Any Scot will happily list off a countless list of the great minds that called this city home. They will tell you, jubilantly, about all the inventors, scientists, artists, poets, authors and thinkers that have bloomed up, from the stone and gold streets that wrap and wind across the city. They will enthrall you with tales of the plague, and show you all the little hidden places where some of the greatest events in European history took place.
But Edinburgh is not a city that is shackled by this history.
Edinburgh is a city that is always eagerly looking forward, thinking outside of the box as their society hurtles forward in time. They hold some of the liberalist mentality of any culture in Europe. Here, it doesn’t matter if you are black or white, gay or straight. The people of Edinburgh are a hearty and realistic people who, after centuries of religious war, persecution and torturous imperialism, have come to the core truth that so many societies have forgotten: we are all just people who are doing our best to get through this daunting life journey.

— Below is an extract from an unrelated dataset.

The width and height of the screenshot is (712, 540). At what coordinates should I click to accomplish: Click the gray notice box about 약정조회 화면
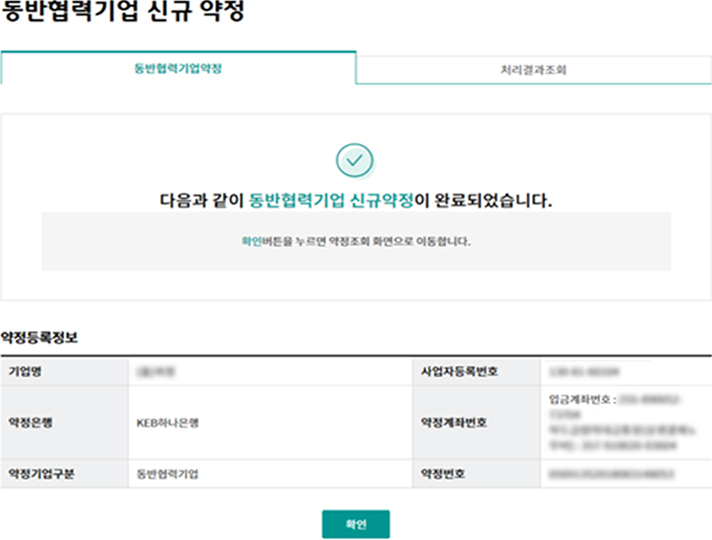pos(356,241)
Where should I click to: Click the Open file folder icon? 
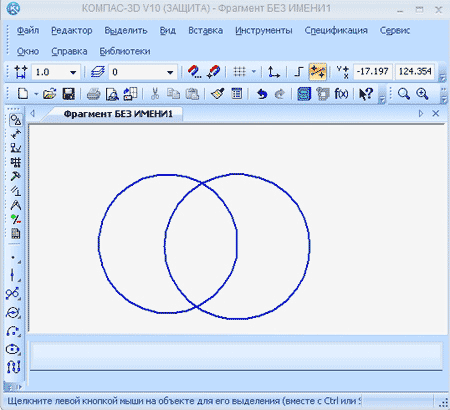pyautogui.click(x=49, y=94)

This city is marked by this distinct “live and let die” attitude that is held by so many of the wonderful citizens of Edinburgh. If you arrive in the city, a tourist with a sense of appreciation for the world and an open mind, you will be given a warm welcome. You will make fast friends, and have some of the best conversations you will ever have. This is a country that values those who are open in mind and warm in speech. Here, you will be acclaimed more for your “banter” than your newest name brand bag or fancy car.
It’s also important to remember that this is a truly international city, indeed. Walking down any street in Edinburgh, you will see people of all faiths, nationalities and languages living and conversing in peace and warmth. There is no mistrust, no hatred among the living. This is a city that opens it arms to those who will give to her the only thing she craves, love.
It is not hard to sit in the shimmering, golden light of sunset and profess my love of this city. Even now, more than two years since I first set eyes on this ravishing city, I am struck to very core of my soul at the beauty of its parks and cobbled streets. When I watch the sun alight across the top of Arthur’s seat, wrapping the world in gold, blinding you with its exquisite magnificence, I am stuck wordless. As I wonder down Prince’s Street (which I, admittedly, don’t do enough), I am rendered a delighted child as I stare up at the immense and intimidating of the castle, bathed in blue and violet light.
This city is home.
Here, you can be who you want to be, and chase the fulfillment of your dreams, comfortable and confident in your own skin. You will discover something in yourself, something that is so often and easily lost in the silent, soul-crumbling hustle and bustle of the “rat race” life.
Stunning sights. Ancient history. Art. Culture. Music. Nightlife. Progress. Beauty.
These are only some of the things that make Edinburgh great.
But you’ll never know until you visit.